植物体被一层名为细胞壁的富含糖类的胞外基质所包裹,它不仅决定了细胞的形状,还深刻影响着植物的生长、发育以及对环境的适应。在这复杂的“建筑”中,果胶是重要的“砖石”之一,尤其是在双子叶植物和某些单子叶植物的初生壁中,果胶可占近三分之一的“建材”。鼠李半乳糖醛酸聚糖-I是果胶的关键结构域之一,其主链由重复的【半乳糖醛酸-鼠李糖】二糖单元构成。然而,长期以来,负责将这个主链“缝合”在一起的“工人”——即合成RG-I的糖基转移酶,大多身份不明或功能未明。这如同我们想建造一座建筑,却不知道关键的砌砖师傅是谁,极大地阻碍了我们对细胞壁合成乃至整个植物生命过程的深入理解。

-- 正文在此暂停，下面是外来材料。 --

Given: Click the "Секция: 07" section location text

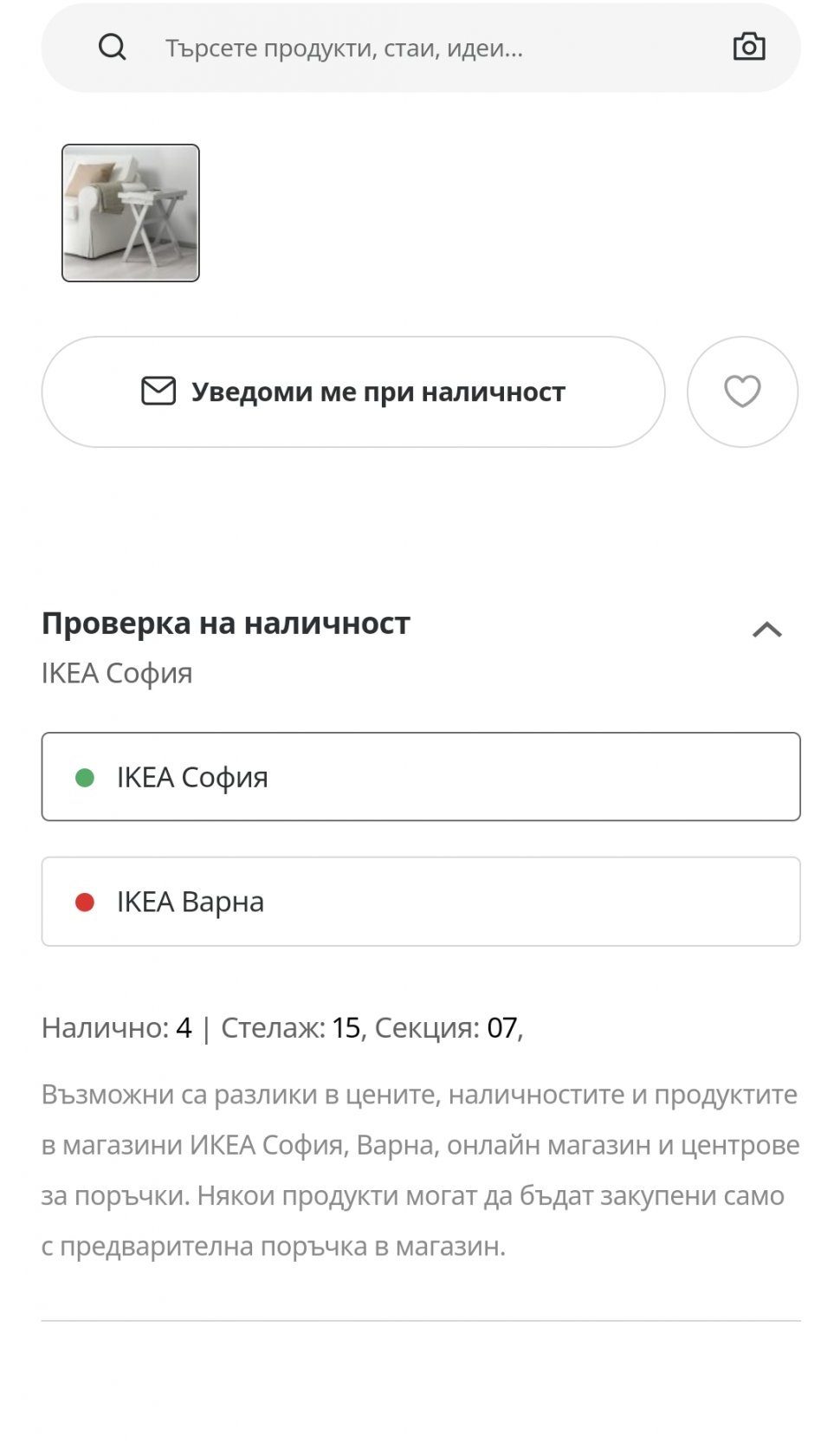Looking at the screenshot, I should 447,1028.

拟南芥FRIABLE1蛋白正是这样一个充满谜团的候选“砌砖师傅”。早期遗传学研究表明,其编码基因的突变会导致幼苗下胚轴和子叶细胞粘连严重缺陷,暗示它可能参与合成与细胞粘附相关的细胞壁多糖。但关于其生化功能,学界存在争议:是参与RG-I合成,还是作用于木葡聚糖,或是一种潜在的蛋白O-岩藻糖基转移酶?一项近期研究提供了FRB1具有RG-I鼠李糖基转移酶活性的初步证据,但其酶学特性的精准描绘,以及催化机制的关键残基,仍需在获得纯化蛋白的基础上进行严谨的确认与探索。这项发表在《Journal of Biological Chemistry》上的研究,正是为了解开FRB1蛋白的真实生化功能之谜,并通过结构模型来窥探其催化中心的奥秘。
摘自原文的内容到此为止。